To do: Give the entries from the one containing "Click the reference" through the one containing "tap(64, 105)" as a numbered list, with blank lines left out. Leave the pictures out.

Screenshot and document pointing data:
···

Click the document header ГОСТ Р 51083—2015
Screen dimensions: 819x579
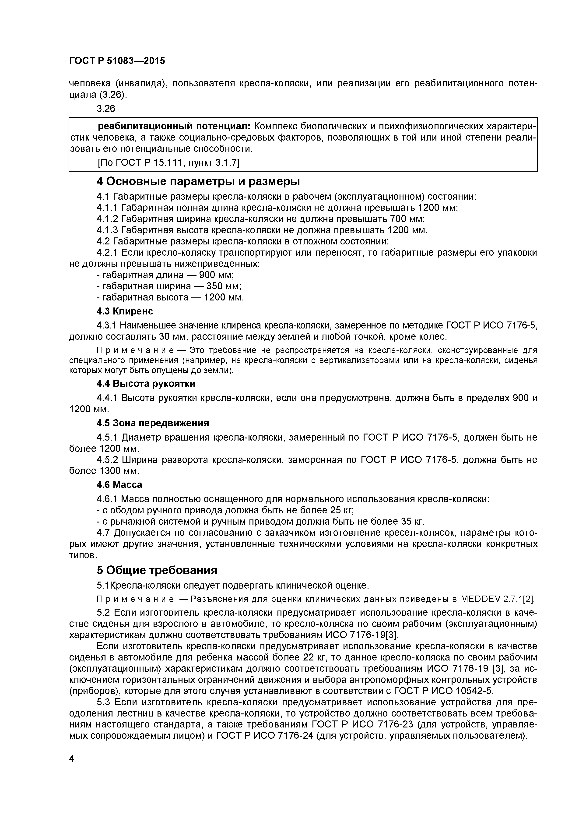[117, 61]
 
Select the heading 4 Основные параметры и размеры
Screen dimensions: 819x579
[198, 182]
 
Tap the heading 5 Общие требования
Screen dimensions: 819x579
[157, 570]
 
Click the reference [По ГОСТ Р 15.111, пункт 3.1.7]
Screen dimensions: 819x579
[168, 163]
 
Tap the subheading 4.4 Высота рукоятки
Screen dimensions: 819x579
[146, 384]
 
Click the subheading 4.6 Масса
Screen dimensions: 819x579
[119, 485]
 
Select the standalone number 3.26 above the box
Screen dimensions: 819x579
[106, 108]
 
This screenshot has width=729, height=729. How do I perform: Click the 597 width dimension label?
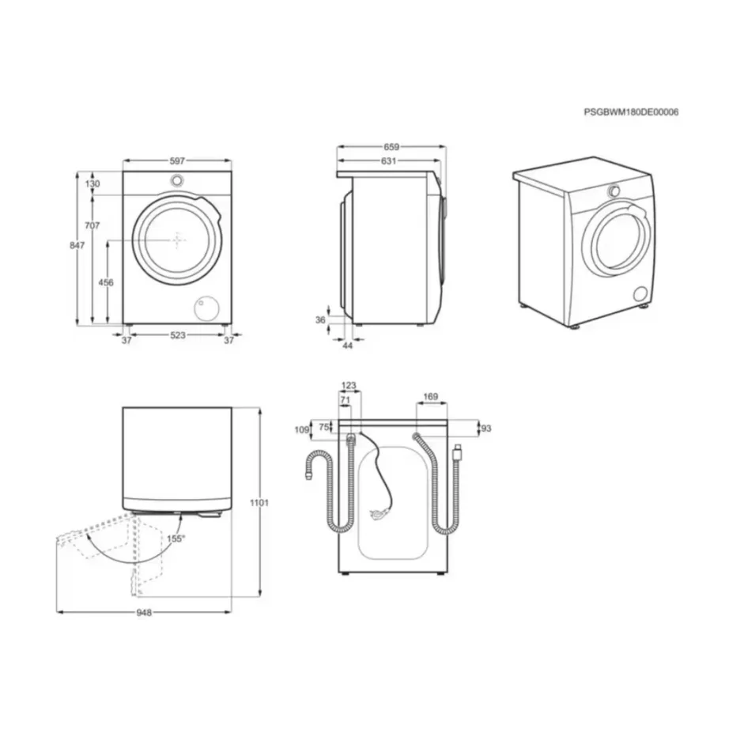click(x=178, y=161)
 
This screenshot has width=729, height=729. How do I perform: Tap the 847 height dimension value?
click(x=77, y=246)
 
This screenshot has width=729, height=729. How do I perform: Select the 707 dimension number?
click(x=93, y=226)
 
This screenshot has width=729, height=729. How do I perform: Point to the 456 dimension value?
click(x=105, y=282)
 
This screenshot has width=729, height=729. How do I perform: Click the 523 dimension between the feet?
click(x=178, y=336)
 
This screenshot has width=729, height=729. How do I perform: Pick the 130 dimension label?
click(x=93, y=183)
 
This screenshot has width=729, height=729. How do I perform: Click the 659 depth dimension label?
click(x=391, y=146)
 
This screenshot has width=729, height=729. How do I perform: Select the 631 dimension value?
click(x=388, y=161)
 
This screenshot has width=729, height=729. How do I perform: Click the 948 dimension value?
click(x=143, y=613)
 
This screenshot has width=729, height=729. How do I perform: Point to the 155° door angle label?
click(x=176, y=538)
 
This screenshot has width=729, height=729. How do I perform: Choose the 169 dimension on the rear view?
click(x=431, y=397)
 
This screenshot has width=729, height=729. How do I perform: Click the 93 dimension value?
click(x=486, y=428)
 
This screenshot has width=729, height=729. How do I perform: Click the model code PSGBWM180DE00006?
click(x=631, y=112)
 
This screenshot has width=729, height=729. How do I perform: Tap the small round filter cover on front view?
click(x=207, y=307)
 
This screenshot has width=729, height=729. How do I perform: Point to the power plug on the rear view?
click(x=377, y=516)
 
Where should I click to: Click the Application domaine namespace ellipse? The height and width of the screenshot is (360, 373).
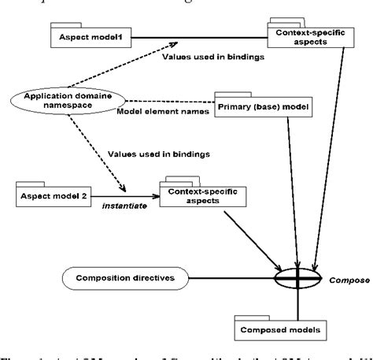tap(64, 105)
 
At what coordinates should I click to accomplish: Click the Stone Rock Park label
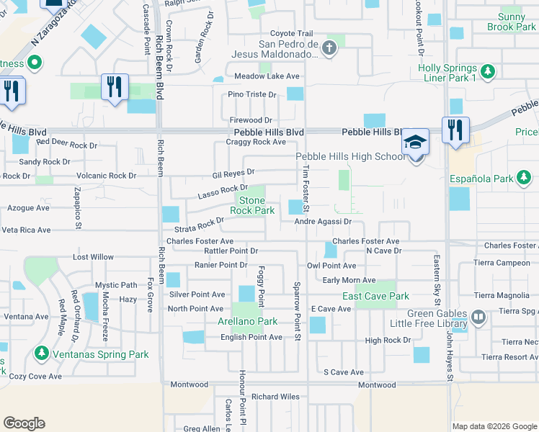point(252,205)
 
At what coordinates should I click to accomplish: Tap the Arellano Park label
point(247,321)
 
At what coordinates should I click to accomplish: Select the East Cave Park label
point(375,296)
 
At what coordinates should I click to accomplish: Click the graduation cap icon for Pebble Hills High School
point(416,141)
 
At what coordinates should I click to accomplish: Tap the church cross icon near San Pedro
point(329,48)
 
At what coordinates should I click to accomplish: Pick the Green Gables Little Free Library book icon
point(478,317)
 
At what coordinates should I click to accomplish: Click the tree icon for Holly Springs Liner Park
point(489,71)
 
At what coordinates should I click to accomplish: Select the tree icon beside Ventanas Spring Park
point(42,354)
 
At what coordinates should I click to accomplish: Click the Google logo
point(24,423)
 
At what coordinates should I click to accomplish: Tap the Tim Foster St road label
point(306,189)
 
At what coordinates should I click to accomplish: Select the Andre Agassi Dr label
point(322,222)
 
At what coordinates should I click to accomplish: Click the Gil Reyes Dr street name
point(233,173)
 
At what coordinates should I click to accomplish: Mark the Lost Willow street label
point(93,257)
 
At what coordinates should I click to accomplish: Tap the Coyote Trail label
point(291,33)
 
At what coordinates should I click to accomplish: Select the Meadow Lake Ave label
point(266,76)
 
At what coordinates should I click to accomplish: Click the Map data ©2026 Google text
point(494,426)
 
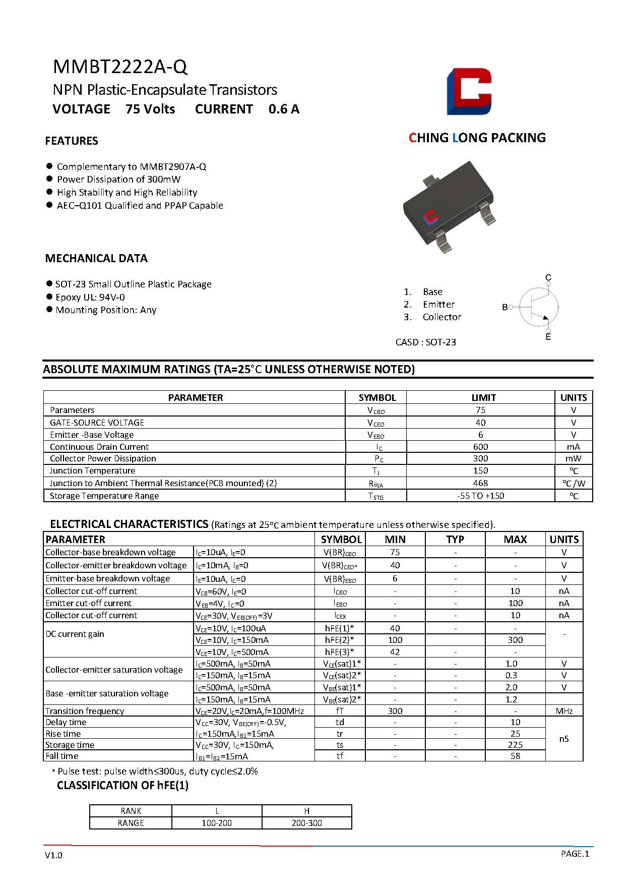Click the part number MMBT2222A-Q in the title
click(x=120, y=67)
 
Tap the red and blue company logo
click(x=469, y=91)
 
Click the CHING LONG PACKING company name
click(x=477, y=138)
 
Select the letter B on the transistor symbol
click(x=505, y=307)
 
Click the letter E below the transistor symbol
click(x=548, y=337)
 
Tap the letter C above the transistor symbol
click(x=548, y=277)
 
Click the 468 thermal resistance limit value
click(x=480, y=483)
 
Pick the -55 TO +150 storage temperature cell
click(x=480, y=496)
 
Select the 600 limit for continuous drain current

···

The completed task:
1. Click the reference [По ГОСТ Р 15.111, пункт 3.1.7]
2. Screen dimensions: 819x579
3. [168, 163]
4. Tap the subheading 4.4 Высота рукоятки
5. Screen dimensions: 819x579
6. [146, 384]
7. Click the subheading 4.6 Масса
8. Screen dimensions: 819x579
9. [119, 485]
10. Select the standalone number 3.26 above the box
11. Screen dimensions: 819x579
12. [106, 108]
13. This screenshot has width=729, height=729. How do I perform: Click the 597 width dimension label?
14. click(x=178, y=161)
15. This screenshot has width=729, height=729. How do I perform: Tap the 847 height dimension value?
16. click(x=77, y=246)
17. This screenshot has width=729, height=729. How do I perform: Select the 707 dimension number?
18. click(x=93, y=226)
19. This screenshot has width=729, height=729. How do I perform: Point to the 456 dimension value?
20. click(x=105, y=282)
21. This screenshot has width=729, height=729. How do I perform: Click the 523 dimension between the feet?
22. click(x=178, y=336)
23. This screenshot has width=729, height=729. How do I perform: Pick the 130 dimension label?
24. click(x=93, y=183)
25. This screenshot has width=729, height=729. How do I perform: Click the 659 depth dimension label?
26. click(x=391, y=146)
27. This screenshot has width=729, height=729. How do I perform: Select the 631 dimension value?
28. click(x=388, y=161)
29. This screenshot has width=729, height=729. How do I perform: Click the 948 dimension value?
30. click(x=143, y=613)
31. This screenshot has width=729, height=729. How do I perform: Point to the 155° door angle label?
32. click(x=176, y=538)
33. This screenshot has width=729, height=729. How do I perform: Choose the 169 dimension on the rear view?
34. click(x=431, y=397)
35. This screenshot has width=729, height=729. How do I perform: Click the 93 dimension value?
36. click(x=486, y=428)
37. This screenshot has width=729, height=729. How do I perform: Click the model code PSGBWM180DE00006?
38. click(x=631, y=112)
39. This screenshot has width=729, height=729. How do I perform: Tap the small round filter cover on front view?
40. click(x=207, y=307)
41. This screenshot has width=729, height=729. How do I perform: Point to the power plug on the rear view?
42. click(x=377, y=516)
43. Where should I click to: Click the Application domaine namespace ellipse? The height and width of the screenshot is (360, 373).
44. tap(64, 105)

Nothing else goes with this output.